Es ese sentido el ambiente de
aprendizaje con TIC, debe tener en cuenta las habilidades y actitudes
necesarias de los niños para lograr con eficiencia el aprendizaje en su
entorno; como docentes debemos propiciar
la contratación de ideas y la colaboración constructiva entre los alumnos y el
profesor; debemos atribuir al alumno un
papel activo en las actividades de aprendizaje;
facilitar la regulación del
aprendizaje, al permitir que la información de retorno llegue oportunamente a
la alumna, alumno y al posibilitar la coevaluación, evaluación por pares y
corresponsabilidad grupal sobre los resultados de un trabajo.
Naturalmente, como
cualquier fenómeno social, la tecnología nos ofrece una serie de beneficios, lo
cual es importante conocer, tanto, como
es necesario reconocer los peligros que nos pueden ofrecer si no las
utilizamos de manera apropiada en el marco de nuestro sistema educativo.
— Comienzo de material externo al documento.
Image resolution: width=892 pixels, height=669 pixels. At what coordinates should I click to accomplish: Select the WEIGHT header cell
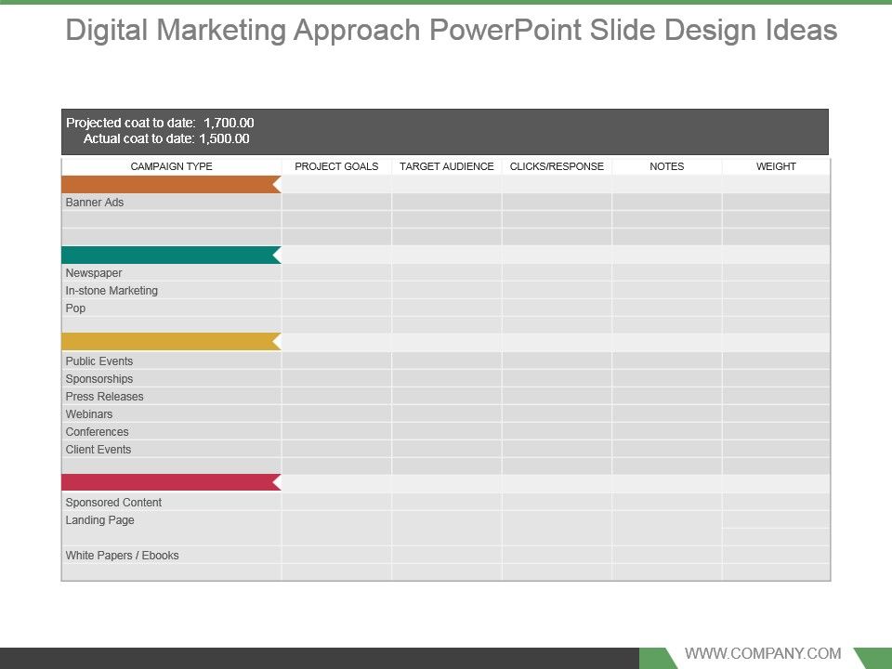pyautogui.click(x=777, y=167)
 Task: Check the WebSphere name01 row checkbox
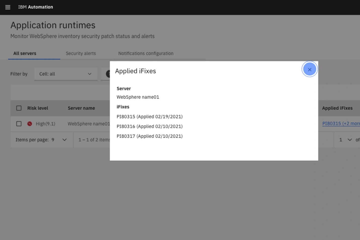(19, 124)
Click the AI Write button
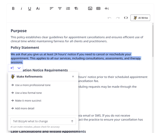Screen dimensions: 163x133 [140, 18]
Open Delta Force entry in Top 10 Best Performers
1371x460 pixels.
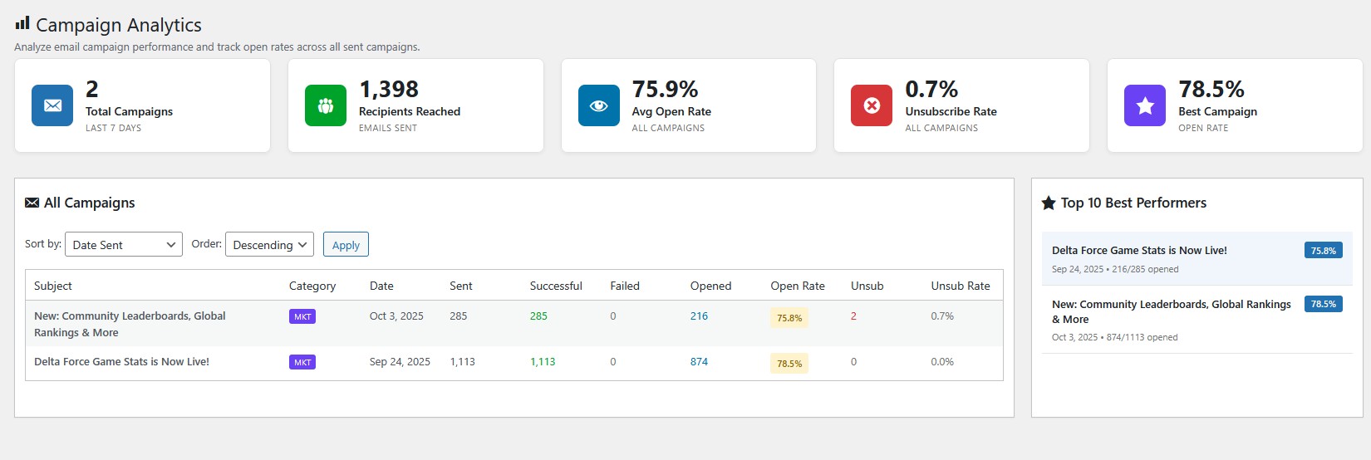1139,251
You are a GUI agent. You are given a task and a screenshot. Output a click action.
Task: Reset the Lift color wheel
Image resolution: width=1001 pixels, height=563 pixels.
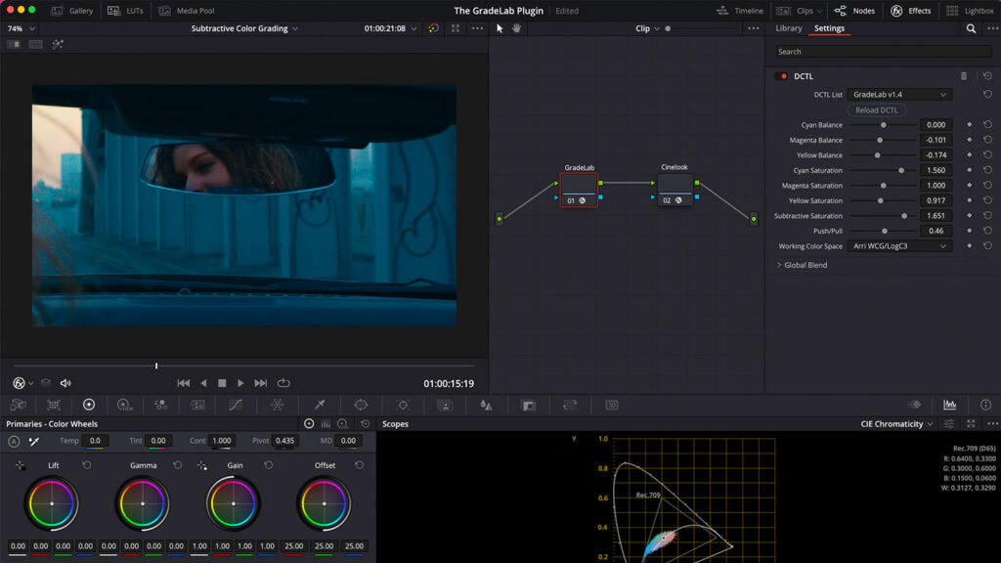click(87, 465)
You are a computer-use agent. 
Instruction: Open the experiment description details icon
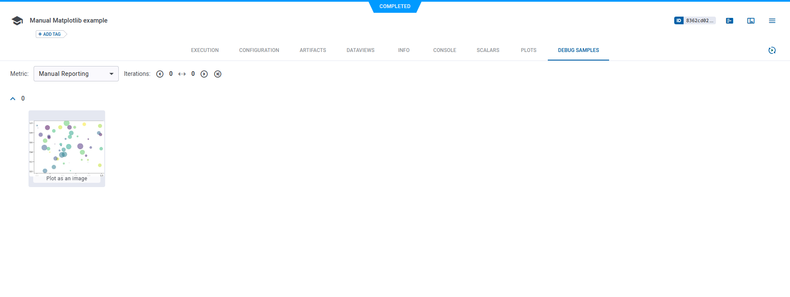pyautogui.click(x=730, y=21)
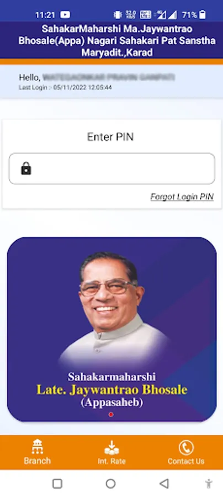Tap the Android back triangle button

coord(164,483)
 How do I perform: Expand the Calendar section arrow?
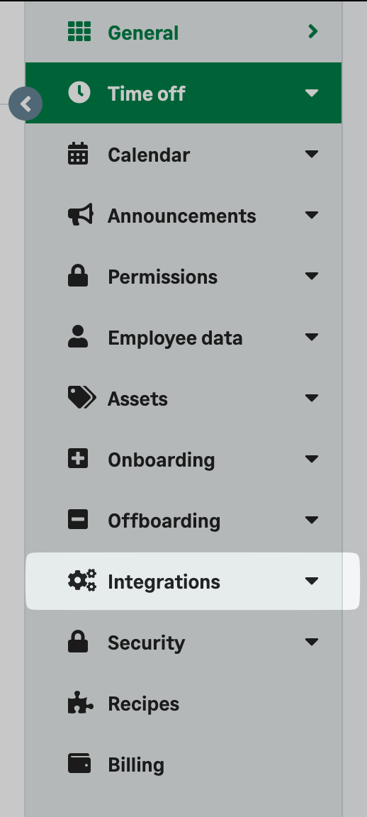[311, 154]
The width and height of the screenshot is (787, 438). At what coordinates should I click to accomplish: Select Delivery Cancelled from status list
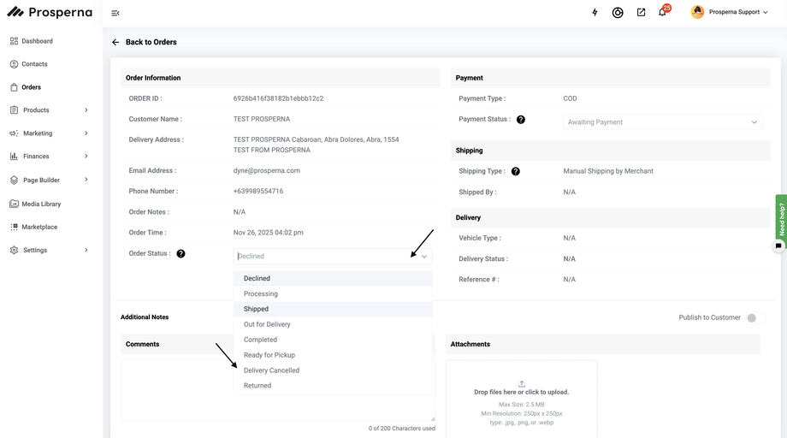[x=271, y=370]
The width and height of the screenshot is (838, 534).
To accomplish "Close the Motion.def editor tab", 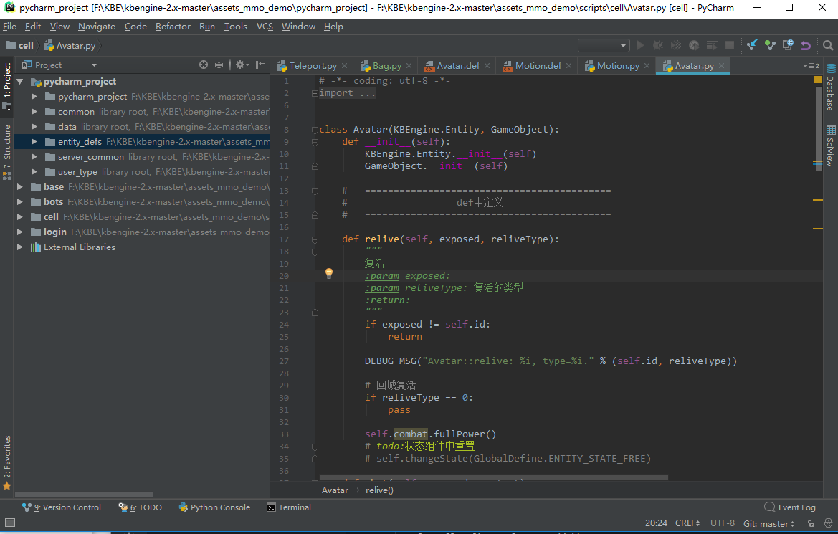I will click(569, 65).
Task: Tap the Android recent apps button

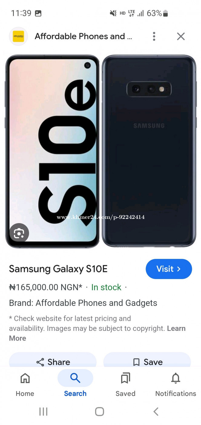Action: [43, 412]
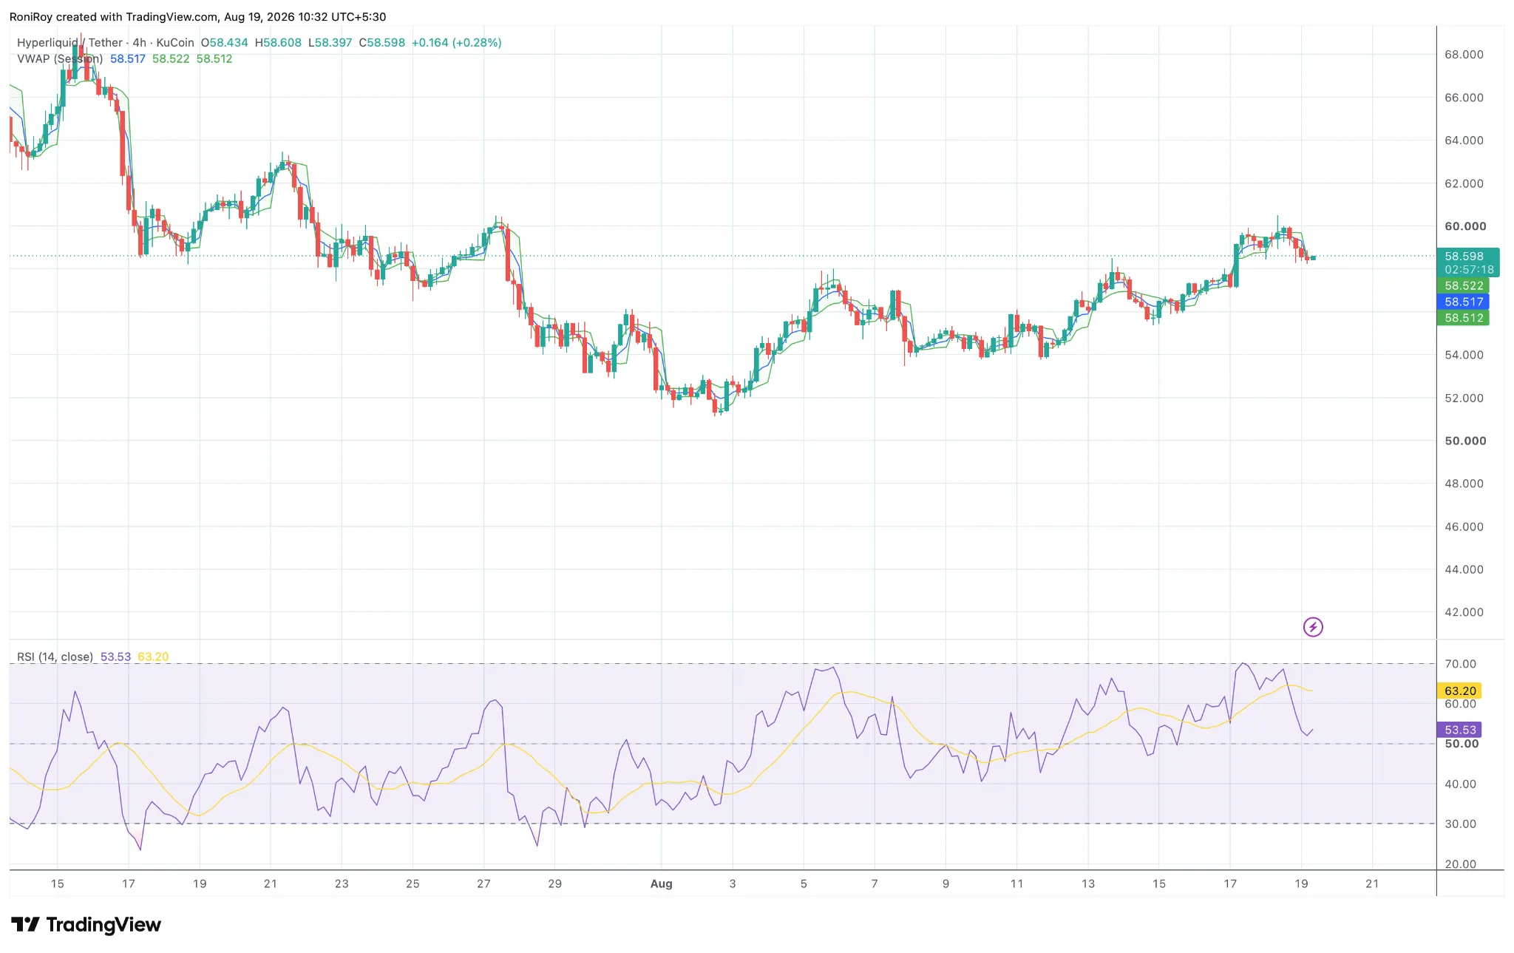Click the 60.000 price axis level
This screenshot has width=1514, height=953.
(1465, 226)
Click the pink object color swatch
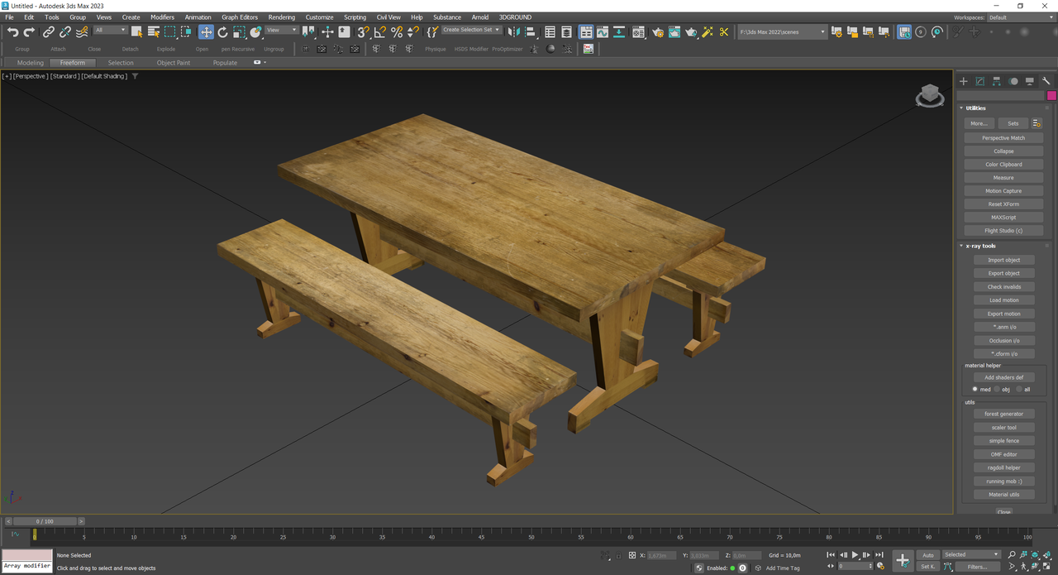The image size is (1058, 575). 1051,95
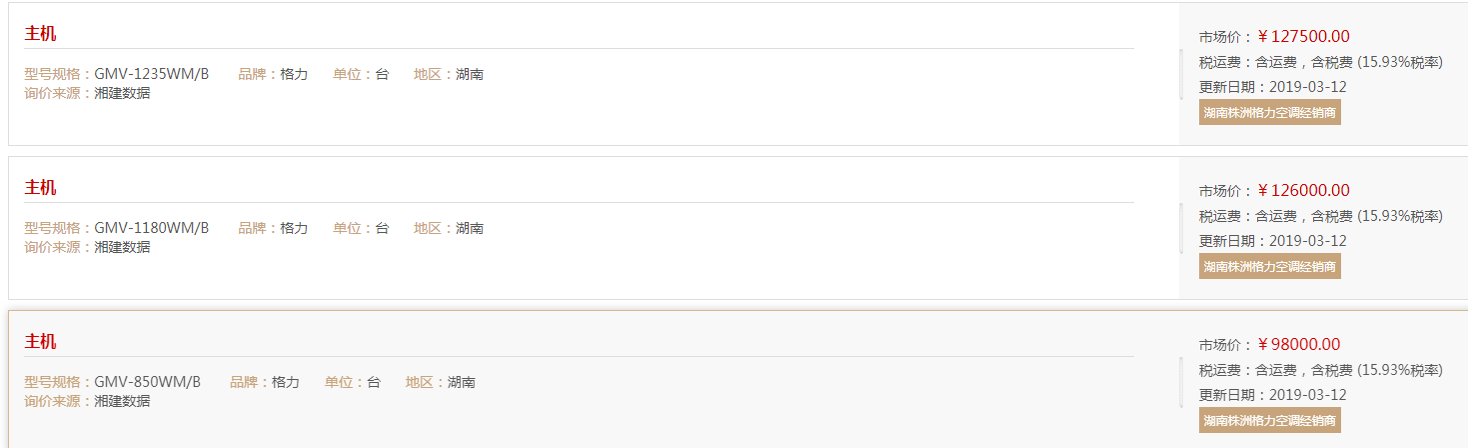Click the 15.93% tax note under ¥127500.00
The width and height of the screenshot is (1468, 448).
(x=1400, y=62)
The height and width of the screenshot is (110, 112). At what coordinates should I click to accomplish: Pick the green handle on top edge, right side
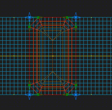(x=67, y=17)
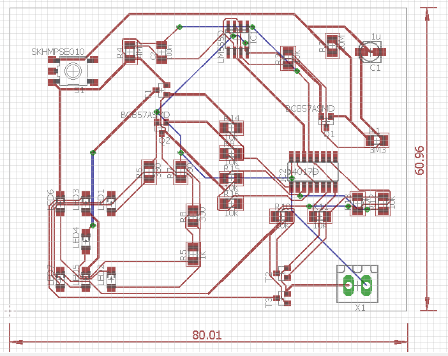Select the X1 connector left green pad
This screenshot has height=356, width=448.
click(x=349, y=286)

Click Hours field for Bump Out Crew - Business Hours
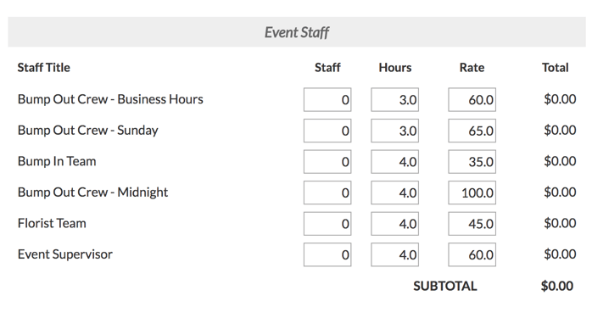395,100
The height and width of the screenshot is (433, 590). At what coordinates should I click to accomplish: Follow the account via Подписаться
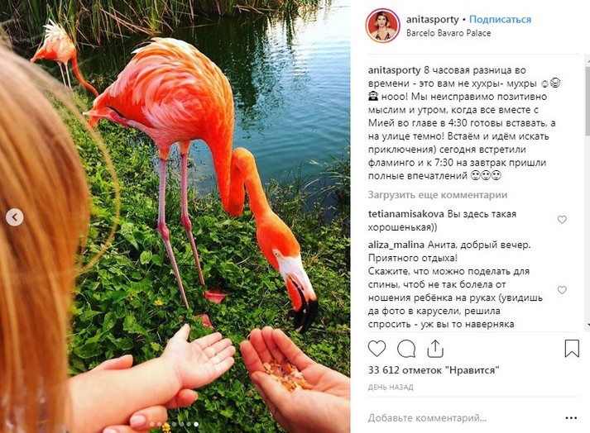point(500,19)
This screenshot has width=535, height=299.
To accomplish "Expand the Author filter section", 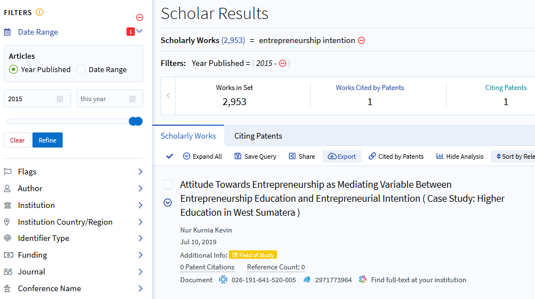I will click(140, 188).

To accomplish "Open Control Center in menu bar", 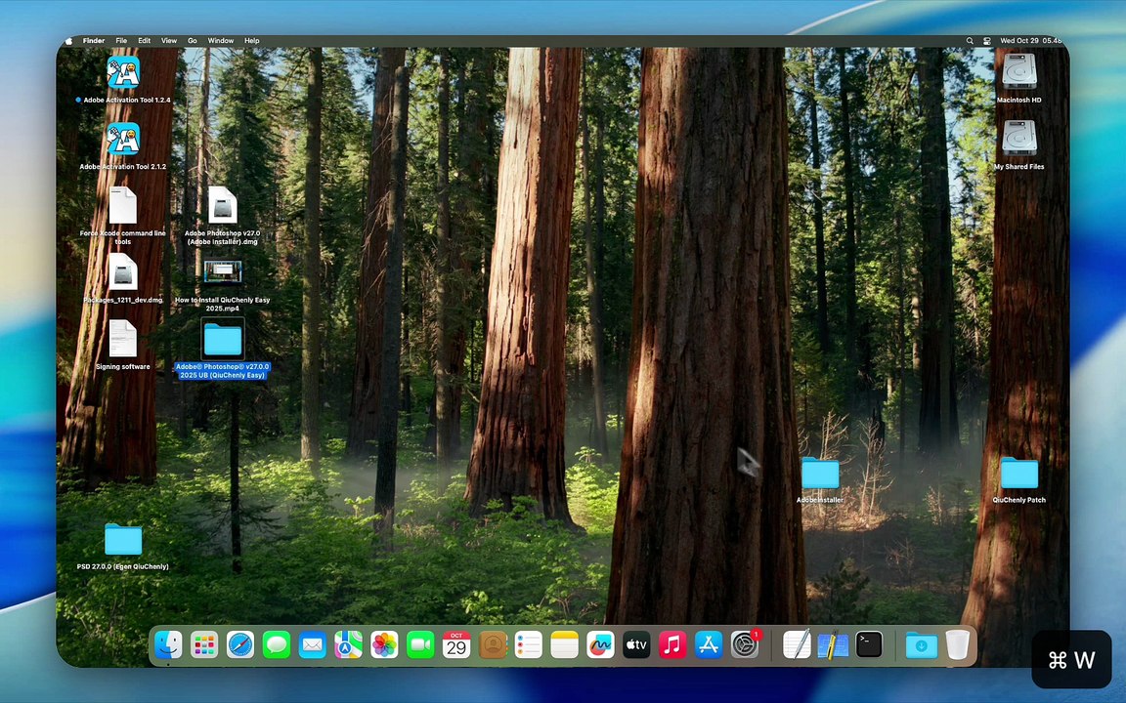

En ese
orden, el empleo de las TIC nos
facilitan las comunicaciones con nuestros alumnos, eliminan barreras de tiempo
y espacio, reducen los impactos nocivos al medio ambiente al disminuir el
consumo de papel y la tala de árboles y al reducir la necesidad de transporte
físico y la contaminación que éste puede producir, nos permite conocer
información de acceso igualitario. Tantos beneficios, que debemos
considerar tomar la precacución de no
recopilar información dañina, y hacer lo posible que su uso no transgreda derecho de terceros.
Un claro ejemplo que
nos involucra en un ambiente de aprendizaje con las TIC, es el Proyecto Huascarán, el cual se encarga de
desarrollar, ejecutar, evaluar y supervisar, con fines educativos, una red
nacional, moderna, confiable, con acceso a todas las fuentes de información y capaz de transmitir contenidos multimedia,
a efectos de mejorar la calidad educativa en las zonas rurales y urbanas. Este
Proyecto para mi constituye, un aporte a la educación peruana por medio de las
TIC. Asimismo, en nuestras manos está la labor de impulsar tareas, trabajos,
prácticas donde utilicemos las TIC, por ejemplo, el acceso a una práctica
virtual, la revisión de libros digitales, los foros de discusión de un tema de
alcance educativo, la creación de proyectos telemáticos. Es decir no solo
miremos a las TIC como un fin sino como un medio, esto constituye el ambiente
que debemos generar, lo que nos diferenciará de la educación tradicional.